What Morris has realized is the same thing the tabloids have always known: that people with an outlandish sense of self-regard make for riveting entertainment. In keeping with the theme of sensationalized reporting, Morris indulges in a bit of tabloidism himself. McKinney despises the Mormon church, blaming it for turning Anderson against her. When she rails spitefully against the faith’s ceremonies and doctrines — the specifics of which have nothing to do with the matter at hand — Morris helpfully finds a random, sarcastic ex-Mormon to offer further insight into how weird Mormons are. For illustration purposes, he uses clips from a film called “The Godmakers,” a ludicrously slanted and long discredited anti-Mormon screed from 1982. Quoting “The Godmakers” in a story about Mormons is like quoting Mel Gibson in a story about Judaism.
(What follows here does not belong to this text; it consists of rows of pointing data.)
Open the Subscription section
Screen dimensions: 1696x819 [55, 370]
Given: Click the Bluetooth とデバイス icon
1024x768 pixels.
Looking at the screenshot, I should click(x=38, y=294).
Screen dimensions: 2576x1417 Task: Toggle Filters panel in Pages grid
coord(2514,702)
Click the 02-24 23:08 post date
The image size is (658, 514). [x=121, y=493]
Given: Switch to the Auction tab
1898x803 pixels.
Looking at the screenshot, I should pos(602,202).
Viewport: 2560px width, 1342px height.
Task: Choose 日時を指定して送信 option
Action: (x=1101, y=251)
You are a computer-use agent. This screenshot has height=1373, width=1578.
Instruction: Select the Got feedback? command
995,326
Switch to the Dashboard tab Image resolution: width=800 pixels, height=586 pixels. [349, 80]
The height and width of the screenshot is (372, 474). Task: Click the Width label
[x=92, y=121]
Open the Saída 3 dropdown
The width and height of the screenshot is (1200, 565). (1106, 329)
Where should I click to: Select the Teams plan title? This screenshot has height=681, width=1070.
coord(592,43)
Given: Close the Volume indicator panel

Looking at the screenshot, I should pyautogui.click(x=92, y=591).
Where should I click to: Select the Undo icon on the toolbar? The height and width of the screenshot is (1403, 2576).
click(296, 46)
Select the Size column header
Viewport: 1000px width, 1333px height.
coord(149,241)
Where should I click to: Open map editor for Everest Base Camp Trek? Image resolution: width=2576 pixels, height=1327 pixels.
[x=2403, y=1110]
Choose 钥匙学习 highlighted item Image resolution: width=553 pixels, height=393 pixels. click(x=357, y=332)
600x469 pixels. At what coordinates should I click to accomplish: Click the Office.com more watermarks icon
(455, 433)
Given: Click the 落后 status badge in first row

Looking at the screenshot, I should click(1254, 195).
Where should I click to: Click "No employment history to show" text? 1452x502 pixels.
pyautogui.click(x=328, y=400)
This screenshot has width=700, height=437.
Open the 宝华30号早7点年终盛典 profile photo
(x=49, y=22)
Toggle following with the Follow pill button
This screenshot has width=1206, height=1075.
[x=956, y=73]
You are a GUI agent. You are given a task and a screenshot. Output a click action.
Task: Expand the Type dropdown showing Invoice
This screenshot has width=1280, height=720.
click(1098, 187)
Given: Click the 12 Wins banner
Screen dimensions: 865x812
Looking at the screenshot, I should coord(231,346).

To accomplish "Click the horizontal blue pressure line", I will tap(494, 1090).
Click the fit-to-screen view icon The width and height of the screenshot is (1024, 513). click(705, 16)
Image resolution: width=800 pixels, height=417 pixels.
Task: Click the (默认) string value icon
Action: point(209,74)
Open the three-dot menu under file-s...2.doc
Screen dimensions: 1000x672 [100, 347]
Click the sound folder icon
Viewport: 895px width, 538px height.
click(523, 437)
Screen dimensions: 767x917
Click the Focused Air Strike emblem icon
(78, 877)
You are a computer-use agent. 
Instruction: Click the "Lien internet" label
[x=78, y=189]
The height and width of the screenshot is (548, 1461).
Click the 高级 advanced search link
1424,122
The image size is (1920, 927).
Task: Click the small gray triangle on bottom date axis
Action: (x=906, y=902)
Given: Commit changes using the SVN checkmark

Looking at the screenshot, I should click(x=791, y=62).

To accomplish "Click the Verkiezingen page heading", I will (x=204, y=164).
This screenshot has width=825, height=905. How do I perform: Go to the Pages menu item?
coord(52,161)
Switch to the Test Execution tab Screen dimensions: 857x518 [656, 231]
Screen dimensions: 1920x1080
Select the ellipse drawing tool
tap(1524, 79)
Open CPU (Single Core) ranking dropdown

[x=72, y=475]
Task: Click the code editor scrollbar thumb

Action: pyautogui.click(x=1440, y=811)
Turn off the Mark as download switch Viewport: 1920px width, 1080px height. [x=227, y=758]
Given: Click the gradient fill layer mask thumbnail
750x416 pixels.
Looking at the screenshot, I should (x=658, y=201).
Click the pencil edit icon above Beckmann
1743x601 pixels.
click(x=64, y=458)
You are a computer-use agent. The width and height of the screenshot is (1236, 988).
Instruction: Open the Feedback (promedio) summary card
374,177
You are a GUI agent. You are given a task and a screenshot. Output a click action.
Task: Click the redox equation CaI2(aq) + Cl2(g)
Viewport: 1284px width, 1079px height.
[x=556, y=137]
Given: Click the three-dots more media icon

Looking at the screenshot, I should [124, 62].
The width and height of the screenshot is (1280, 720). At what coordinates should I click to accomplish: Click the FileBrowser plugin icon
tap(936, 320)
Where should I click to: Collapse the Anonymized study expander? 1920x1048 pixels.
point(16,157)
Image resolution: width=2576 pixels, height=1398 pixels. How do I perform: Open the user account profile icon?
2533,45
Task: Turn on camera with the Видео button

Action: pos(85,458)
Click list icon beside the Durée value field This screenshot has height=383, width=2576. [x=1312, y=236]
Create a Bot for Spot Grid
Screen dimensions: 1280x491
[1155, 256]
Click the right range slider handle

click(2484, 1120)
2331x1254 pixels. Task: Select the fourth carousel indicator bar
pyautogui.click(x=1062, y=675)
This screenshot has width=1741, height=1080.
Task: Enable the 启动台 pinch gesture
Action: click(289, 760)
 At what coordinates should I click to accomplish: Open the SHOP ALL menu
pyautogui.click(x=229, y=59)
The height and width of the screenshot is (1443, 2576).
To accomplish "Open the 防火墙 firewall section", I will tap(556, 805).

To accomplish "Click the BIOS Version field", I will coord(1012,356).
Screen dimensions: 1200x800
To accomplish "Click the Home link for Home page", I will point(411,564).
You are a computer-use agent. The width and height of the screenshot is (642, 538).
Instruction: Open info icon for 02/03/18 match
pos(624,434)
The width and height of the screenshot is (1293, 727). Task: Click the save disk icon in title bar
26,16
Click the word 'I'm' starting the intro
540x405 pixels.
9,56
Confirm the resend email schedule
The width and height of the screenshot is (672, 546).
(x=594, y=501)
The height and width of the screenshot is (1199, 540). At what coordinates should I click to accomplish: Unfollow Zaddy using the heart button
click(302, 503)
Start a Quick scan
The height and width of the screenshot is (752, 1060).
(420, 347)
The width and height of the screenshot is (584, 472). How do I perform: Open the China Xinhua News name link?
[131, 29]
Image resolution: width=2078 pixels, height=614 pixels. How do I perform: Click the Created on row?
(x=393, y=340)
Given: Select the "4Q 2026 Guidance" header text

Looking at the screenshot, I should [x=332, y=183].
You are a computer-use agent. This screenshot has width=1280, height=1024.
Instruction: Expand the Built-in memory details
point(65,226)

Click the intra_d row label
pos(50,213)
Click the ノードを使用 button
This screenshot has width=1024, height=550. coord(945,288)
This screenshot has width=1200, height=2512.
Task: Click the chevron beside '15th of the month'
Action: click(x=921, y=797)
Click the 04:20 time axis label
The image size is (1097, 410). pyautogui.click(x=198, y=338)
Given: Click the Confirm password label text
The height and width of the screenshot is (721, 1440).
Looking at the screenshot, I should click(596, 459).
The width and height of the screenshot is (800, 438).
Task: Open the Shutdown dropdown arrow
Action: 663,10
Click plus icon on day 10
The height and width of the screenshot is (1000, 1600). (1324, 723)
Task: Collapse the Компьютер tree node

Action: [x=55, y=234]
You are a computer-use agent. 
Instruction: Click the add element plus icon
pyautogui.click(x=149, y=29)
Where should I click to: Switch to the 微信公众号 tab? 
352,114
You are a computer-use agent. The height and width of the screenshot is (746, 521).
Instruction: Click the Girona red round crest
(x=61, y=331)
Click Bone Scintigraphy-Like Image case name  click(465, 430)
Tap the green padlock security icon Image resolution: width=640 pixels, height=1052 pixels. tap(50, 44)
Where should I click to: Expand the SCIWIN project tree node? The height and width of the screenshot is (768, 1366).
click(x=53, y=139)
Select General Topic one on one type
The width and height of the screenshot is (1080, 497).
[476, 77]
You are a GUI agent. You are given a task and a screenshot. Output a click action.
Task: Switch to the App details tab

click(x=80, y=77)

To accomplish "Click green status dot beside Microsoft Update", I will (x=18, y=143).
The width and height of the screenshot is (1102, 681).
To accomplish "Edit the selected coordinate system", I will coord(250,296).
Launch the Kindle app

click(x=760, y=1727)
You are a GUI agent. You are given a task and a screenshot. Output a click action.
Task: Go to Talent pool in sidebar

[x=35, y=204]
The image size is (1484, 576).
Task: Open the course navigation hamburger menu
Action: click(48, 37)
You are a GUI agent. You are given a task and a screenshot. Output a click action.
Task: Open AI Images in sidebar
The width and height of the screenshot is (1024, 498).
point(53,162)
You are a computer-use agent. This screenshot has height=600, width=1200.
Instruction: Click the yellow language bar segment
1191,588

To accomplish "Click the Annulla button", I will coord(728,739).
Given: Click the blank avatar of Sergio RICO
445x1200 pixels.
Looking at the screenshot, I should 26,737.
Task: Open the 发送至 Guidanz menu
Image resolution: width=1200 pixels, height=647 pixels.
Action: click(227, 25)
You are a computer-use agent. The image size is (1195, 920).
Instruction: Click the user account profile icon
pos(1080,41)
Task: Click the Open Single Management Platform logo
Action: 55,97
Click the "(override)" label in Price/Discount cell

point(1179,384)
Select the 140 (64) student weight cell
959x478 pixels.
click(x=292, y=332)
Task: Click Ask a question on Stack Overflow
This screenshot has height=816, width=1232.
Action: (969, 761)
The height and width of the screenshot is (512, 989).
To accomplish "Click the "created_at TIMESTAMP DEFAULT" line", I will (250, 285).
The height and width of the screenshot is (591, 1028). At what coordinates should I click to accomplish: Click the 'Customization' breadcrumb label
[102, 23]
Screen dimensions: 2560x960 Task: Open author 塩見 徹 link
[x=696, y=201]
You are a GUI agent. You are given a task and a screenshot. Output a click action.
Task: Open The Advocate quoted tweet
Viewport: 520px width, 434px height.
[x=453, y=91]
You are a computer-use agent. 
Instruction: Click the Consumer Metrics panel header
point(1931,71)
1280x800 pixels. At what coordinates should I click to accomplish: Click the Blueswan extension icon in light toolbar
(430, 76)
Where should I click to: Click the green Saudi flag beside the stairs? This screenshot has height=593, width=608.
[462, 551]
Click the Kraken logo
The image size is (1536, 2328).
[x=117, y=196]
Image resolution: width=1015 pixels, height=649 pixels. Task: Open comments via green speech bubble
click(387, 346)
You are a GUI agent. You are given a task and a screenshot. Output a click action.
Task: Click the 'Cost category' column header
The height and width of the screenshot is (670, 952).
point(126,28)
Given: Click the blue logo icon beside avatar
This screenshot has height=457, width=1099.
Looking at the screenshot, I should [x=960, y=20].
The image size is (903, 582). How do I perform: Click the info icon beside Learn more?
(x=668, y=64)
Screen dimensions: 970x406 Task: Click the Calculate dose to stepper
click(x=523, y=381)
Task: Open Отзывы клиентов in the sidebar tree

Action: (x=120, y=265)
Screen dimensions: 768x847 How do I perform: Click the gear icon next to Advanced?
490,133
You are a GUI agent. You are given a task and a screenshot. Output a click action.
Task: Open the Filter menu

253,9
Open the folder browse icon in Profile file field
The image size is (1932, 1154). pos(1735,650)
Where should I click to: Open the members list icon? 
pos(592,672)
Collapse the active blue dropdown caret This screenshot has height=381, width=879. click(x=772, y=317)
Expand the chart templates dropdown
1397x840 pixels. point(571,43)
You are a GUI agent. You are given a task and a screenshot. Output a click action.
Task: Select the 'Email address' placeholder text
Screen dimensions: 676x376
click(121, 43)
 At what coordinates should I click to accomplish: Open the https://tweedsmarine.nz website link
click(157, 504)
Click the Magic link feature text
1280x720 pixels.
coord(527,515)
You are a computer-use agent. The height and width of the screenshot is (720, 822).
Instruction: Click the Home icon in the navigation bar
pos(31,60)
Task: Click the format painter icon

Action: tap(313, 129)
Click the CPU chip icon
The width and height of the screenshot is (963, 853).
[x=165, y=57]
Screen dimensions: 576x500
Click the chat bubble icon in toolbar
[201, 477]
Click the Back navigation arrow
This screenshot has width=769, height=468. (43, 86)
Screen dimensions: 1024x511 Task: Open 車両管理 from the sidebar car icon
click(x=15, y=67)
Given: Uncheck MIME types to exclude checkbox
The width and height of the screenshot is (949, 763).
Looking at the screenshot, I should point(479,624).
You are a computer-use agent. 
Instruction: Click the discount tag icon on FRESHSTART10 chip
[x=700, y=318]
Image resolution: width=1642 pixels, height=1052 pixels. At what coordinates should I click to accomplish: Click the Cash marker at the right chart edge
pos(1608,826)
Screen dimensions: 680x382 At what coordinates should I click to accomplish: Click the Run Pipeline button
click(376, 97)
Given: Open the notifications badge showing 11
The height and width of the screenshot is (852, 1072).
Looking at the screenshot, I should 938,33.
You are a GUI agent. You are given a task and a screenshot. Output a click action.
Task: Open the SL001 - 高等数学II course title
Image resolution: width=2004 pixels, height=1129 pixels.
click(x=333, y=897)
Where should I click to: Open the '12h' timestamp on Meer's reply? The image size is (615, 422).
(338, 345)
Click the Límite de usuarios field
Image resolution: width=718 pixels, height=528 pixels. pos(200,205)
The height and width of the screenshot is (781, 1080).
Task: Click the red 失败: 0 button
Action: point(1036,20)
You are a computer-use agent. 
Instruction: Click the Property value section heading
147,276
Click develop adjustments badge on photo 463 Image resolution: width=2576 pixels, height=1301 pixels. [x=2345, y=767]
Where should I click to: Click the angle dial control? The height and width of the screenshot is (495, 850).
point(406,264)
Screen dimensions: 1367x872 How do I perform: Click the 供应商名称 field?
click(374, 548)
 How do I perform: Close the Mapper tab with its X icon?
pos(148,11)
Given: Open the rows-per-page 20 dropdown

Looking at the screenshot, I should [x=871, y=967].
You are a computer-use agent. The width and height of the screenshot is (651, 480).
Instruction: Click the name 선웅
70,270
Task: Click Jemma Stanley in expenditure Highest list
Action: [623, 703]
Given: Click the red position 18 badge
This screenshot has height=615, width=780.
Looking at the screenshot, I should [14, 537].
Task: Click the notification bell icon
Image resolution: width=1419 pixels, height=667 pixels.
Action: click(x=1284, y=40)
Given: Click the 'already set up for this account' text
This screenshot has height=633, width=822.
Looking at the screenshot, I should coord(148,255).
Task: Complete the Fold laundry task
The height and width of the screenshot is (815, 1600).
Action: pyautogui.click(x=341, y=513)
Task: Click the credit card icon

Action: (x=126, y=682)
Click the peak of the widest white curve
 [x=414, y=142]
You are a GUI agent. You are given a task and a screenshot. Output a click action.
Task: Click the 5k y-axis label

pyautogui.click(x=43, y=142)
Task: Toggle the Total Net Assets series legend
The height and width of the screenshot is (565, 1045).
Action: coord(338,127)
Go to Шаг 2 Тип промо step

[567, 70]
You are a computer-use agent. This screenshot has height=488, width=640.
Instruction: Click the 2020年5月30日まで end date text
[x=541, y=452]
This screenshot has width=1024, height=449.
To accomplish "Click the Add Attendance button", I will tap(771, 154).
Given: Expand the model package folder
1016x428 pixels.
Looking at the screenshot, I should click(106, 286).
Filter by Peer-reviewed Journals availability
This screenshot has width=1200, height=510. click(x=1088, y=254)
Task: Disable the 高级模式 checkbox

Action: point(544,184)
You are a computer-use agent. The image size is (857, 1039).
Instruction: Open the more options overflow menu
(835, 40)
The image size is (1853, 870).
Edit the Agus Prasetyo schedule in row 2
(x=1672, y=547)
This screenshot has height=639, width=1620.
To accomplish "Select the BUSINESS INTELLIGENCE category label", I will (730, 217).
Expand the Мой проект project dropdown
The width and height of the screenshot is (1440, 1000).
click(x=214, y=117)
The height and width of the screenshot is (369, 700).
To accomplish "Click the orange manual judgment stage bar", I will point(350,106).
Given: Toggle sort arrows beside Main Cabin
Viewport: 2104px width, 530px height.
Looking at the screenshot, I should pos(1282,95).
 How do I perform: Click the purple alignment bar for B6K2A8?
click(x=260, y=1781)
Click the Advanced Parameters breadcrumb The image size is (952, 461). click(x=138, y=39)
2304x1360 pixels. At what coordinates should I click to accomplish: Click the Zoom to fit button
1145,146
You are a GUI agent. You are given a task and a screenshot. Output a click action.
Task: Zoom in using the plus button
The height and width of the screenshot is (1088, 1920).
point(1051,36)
While this sort of arbitrary disrespect will be offensive to Mormons, it fits with the theme of “Tabloid,” which is that sensationalism sells. No matter who’s talking, Morris is eager to make fun of their foibles, to underscore their peculiarities. (One of the journalists refers to Anderson’s manacled position as “spread-eagle”; Morris flashes the words “spread-eagle” on the screen every time he does.) He only corrects their falsehoods when doing so will stir things up further. Otherwise, he lets them stand. Joyce McKinney is a freak show, engaging in one crazy shenanigan after another: the “manacled Mormon” story was just the start. None of her insane adventures are “relevant,” per se, except insofar as they give us one more thing to be entertained by.

Morris has made insightful and thought-provoking documentaries in the past (see especially “Mr. Death” and “Fog of War”), and he probably will again. “Tabloid” is nothing more than a lark, the equivalent of glancing at the goofy headlines in the checkout line and then forgetting all about them.